┏━━

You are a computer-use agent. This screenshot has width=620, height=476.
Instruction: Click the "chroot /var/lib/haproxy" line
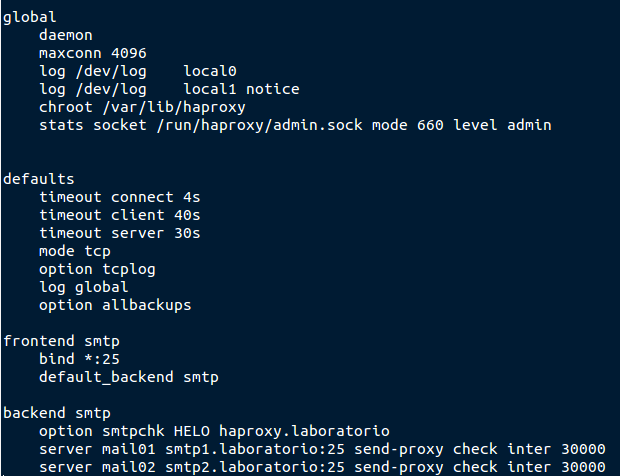coord(142,107)
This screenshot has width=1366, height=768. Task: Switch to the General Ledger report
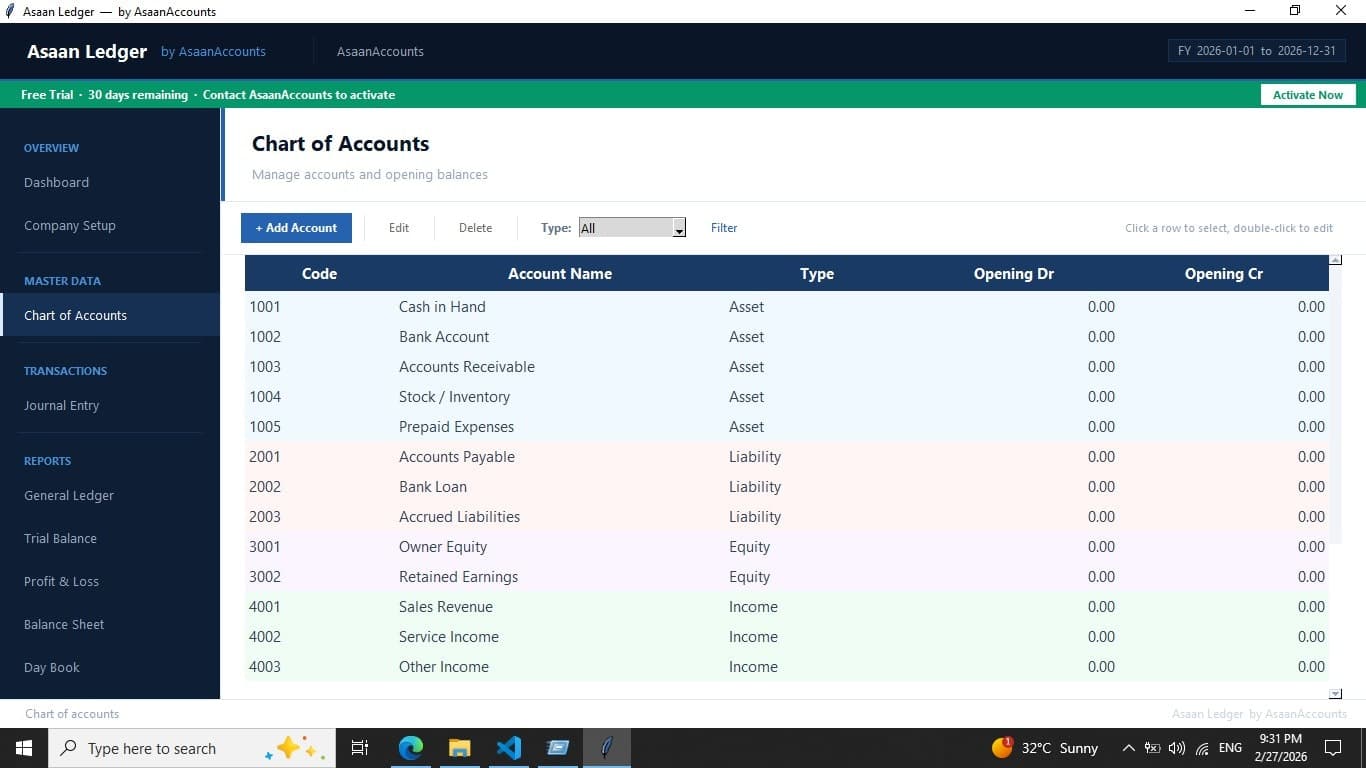[68, 495]
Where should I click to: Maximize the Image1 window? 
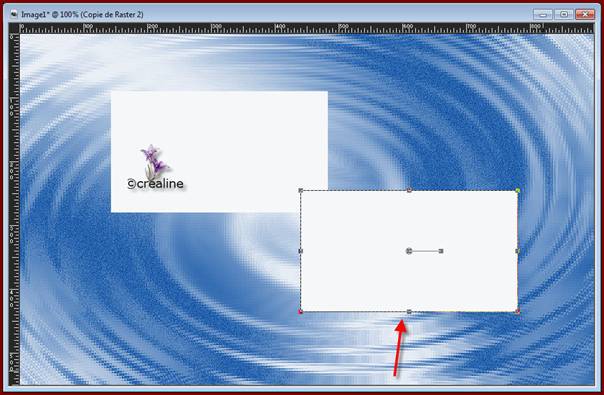point(564,14)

┗━━

**What you need to do:** Restate word for word, please, the line containing "Instruction: Click the" and all lines after it through the end of the material; the pictures do not belong in the copy.

**Reply:**
Instruction: Click the "chroot /var/lib/haproxy" line
coord(142,107)
This screenshot has width=1366, height=768. Task: Switch to the General Ledger report
[68, 495]
Where should I click to: Maximize the Image1 window? 
point(564,14)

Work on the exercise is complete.